Prolongue o texto sobre chefias e liderança, começando logo após a última frase apresentada.

● **EXCERTO SELECIONADO**
──────────

Chefias, mas pouco!
Recentemente tive uma conversa informal com amigos de longa data. Curioso foi o tema ter escorrido para a pergunta: “como construir uma boa liderança?” e, a sua antítese, “como lidar com um chefe tóxico?” …
Estas linhas são resultado da reflexão após essa frutuosa conversa. Mais do que escrutinar os chefes que tive na minha vida profissional, ou cívica, ou os diferentes chefes que todos nós temos na sociedade, encaremos este como um mero exercício abstrato, mas que, certamente, cada um poderá adaptar à sua realidade pessoal.
Li um artigo interessante de Vítor Ferreira no Público em que concluía: “tóxico é o chefe que fica com os teus louros, por norma sem te agradecer; tem uma postura que muda consoante quem está na sala, subserviente com a hierarquia, mas autoritário quando está com os seus colaboradores; é um controlador, muitas vezes assimétrico, criando injustiças”.
Nesta altura certamente o leitor estará à procura de “cabeças” a quem caiba este “barrete”, tal Cinderela e o sapato!
No meu trabalho como médico é frequente ter inúmeros desabafos de utentes sobre as suas chefias distópicas, desalentadoras e no fundo ineficazes e, não raramente, serem a causa de doenças psicossomáticas no trabalhador. Este é certamente um assunto importante e, conjuntamente com outros, está no cerne da produtividade que temos na nossa nação.
Muitos chefes parecem esquecer que eles mesmos estão na “Dependência” dos trabalhadores que gerem e que a sua gestão é feita pelo “Exemplo” que eles mesmos dão aos seus colaboradores. Daí decorre que LIDERAR significa trabalhar as ferramentas da confiança e respeito mútuos, enquanto que CHEFIAR resume-se apenas à administração do medo e temor entre os colaboradores. Daí decorre outra clivagem importante, os LÍDERES contestam de forma fundamentada a sua hierarquia com o intuito de inovar e fazer avisos sérios à navegação da empresa ou entidade, enquanto que os CHEFES obedecem cegamente aos seus superiores e dedicam-se a administrar o “status quo”.

──────────

● **ENTRADAS FORNECIDAS**
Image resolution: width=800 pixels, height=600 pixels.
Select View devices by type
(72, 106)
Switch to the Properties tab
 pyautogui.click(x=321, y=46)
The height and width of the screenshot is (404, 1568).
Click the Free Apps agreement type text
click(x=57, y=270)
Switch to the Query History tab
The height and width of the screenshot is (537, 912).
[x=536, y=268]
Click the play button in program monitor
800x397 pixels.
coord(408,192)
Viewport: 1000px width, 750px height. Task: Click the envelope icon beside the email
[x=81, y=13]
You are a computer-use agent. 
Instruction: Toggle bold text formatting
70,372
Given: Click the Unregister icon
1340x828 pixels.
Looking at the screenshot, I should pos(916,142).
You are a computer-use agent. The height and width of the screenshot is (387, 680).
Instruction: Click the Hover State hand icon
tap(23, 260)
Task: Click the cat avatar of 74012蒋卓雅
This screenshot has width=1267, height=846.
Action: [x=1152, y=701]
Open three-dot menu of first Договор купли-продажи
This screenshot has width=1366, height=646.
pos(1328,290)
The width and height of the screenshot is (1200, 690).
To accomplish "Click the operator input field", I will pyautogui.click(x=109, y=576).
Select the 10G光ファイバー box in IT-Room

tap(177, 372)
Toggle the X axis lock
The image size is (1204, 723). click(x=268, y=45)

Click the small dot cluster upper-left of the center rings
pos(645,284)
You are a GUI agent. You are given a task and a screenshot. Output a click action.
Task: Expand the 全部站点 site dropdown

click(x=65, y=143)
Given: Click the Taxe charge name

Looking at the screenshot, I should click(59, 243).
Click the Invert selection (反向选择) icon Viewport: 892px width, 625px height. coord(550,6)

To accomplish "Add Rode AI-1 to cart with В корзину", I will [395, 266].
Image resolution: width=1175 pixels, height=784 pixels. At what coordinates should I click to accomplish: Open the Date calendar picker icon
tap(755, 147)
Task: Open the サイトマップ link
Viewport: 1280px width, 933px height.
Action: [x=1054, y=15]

──────────

● **RESPOSTA DO EXERCÍCIO**
Olhemos à nossa volta. Qual a empresa ou entidade onde após um desaire com consequências graves o chefe assume o erro? Não ouve outras opiniões ou, ouvindo, nunca as aplica? Não cumpre o prometido? Ou cumprindo, só o faz sob pressão? Critica os subordinados, mas não ensina a melhorar o desempenho ou cria mecanismo de apoio? Não dá incentivos ao bom desempenho? Não agradece pessoalmente a quem merece e diz-lhe o porquê? Contrata mais barato esquecendo trabalhadores com dezenas de anos de casa? Tem alguns colaboradores “protegidos” independentemente do seu mérito objetivo? Não inova? Não partilha o poder? Sonega informação? Não permite a transparência dos processos? Mente? Assedia, seja na forma ou na intenção?
Reconheço que definir com critérios objetivos aquilo que é um bom ou mau chefe é difícil e dependente da perspetiva em que cada um de nós se encontra. Mas creio que identificar um é bem mais fácil.
Muitas vezes ouvimos críticas sistemáticas aos colaboradores. Indiscutivelmente algumas têm toda a assertividade. Mas quem os forma, gere e seleciona os colaboradores são de fato as hierarquias. A qualidade e a visão de quem lidera uma empresa, uma entidade ou um país é o melhor instrumento para o seu sucesso na economia e num mundo cada vez mais competitivo.